A solução é simples: impedir os animais de entrarem nas estradas. Mas apenas colocar cercas nas estradas para impedir que os animais entrassem agravava a situação de isolamento genético. Era preciso restaurar a conexão entre populações animais, o que foi feito por meio de passagens de fauna, túneis dos mais diversos materiais e formatos que passam por debaixo da rodovia possibilitando que o animal passe de um lado para o outro sem correr o risco de ser atropelado.

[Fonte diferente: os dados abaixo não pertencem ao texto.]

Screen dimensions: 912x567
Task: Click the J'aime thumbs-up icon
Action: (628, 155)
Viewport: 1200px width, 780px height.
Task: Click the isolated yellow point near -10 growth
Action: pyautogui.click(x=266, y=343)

A mestranda, que também presta consultoria para concessionárias do Estado de São Paulo, foca sua pesquisa nas capivaras, por serem elas as mais atropeladas. Elas são animais que vivem em qualquer lugar e que comem de tudo - muitas delas podem ser encontradas nos lugares mais inóspitos, como o leito do rio Pinheiros. Não é de se estranhar, então, que a quantidade de capivaras em beiras de estradas seja grande. Entre 2008 e 2010, as capivaras somaram mais de 50% dos animais atropelados em três rodovias paulistas - João Batista Cabral Rennó (SP-225), Anhanguera (SP-330) e Cândido Portinari (SP-334). E frequentemente os acidentes envolvendo capivaras são fatais para os usuários. Com base nesses dados e em informações biológicas do animal, Fernanda procura orientar as concessionárias de modo a adequar as passagens de fauna e as cercas para as capivaras e outros mamíferos de médio porte.

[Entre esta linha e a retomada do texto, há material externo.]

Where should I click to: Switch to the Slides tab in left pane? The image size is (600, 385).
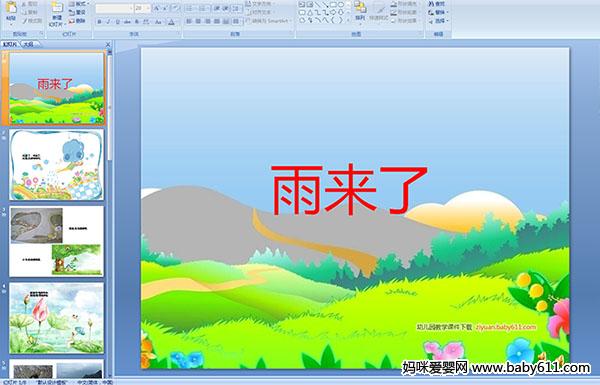(10, 44)
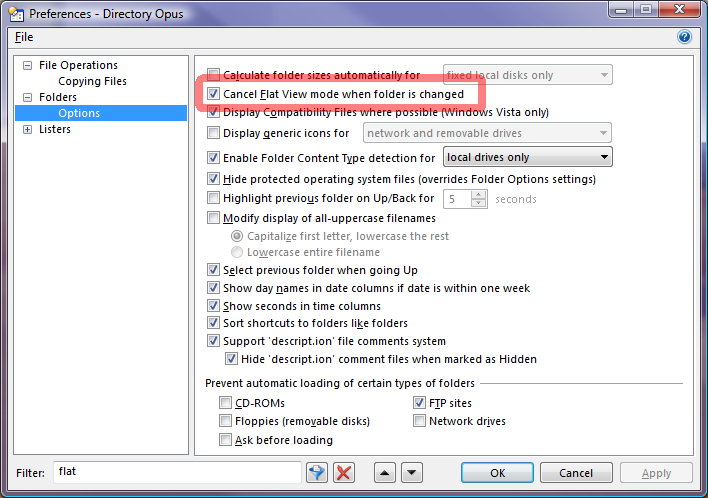Click the filter help icon beside Filter field
Screen dimensions: 708x498
318,473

Outra solução para a questão dos atropelamentos de animais tem se tornado um problema recentemente por conta do preconceito enraizado na sociedade brasileira. As placas de sinalização que alertam motoristas para a possibilidade de animais na pista contém uma imagem de um veado, animal não nativo do Brasil, mas que é símbolo internacional de trânsito. Essas placas são alvo de vandalismo: “As pessoas atiram nos veadinhos ou picham nomes de homem”, conta Fernanda, indignada. Ano passado, as primeiras placas contendo animais brasileiros foram implantadas.
As medidas de mitigação, que envolvem placas, cercas e passagens de fauna, podem reduzir em até 87% os impactos gerados pelas rodovias no ambiente. Mas a mestranda adverte que é necessário um estudo aprofundado da realidade de cada rodovia. Em São Paulo, as cercas utilizadas tinham apenas 1,20 metros de altura quando as capivaras podem pular até 1,30. Dentre as questões que devem ser feitas estão em que frequência as passagens de fauna devem aparecer, qual o tamanho das cercas, a velocidade máxima que deveria ser permitida e se há ou não possibilidade de colocar lombadas no trecho.
Outra questão levantada por Fernanda é o destino dado aos animais em rodovias. Não há preparação de funcionários para essas situações nem uma conduta estabelecida. Tentar capturar um animal de maneira inadequada pode acarretar a morte dele, mesmo que esteja saudável. É preciso que a concessionária tenha convênios com zoológicos e centros de zoonoses, que exista um guia para identificação dos animais, que os funcionários estejam treinados e corretamente equipados.
Fernanda sabe que as medidas são sempre implantadas visando à segurança dos usuários das rodovias, por isso tenta levantar o maior número de dados para sustentar decisões dos Ministérios do Meio Ambiente e do Transporte, pois se essas ações forem adotadas de modo correto também ajudarão a preservar nossa biodiversidade.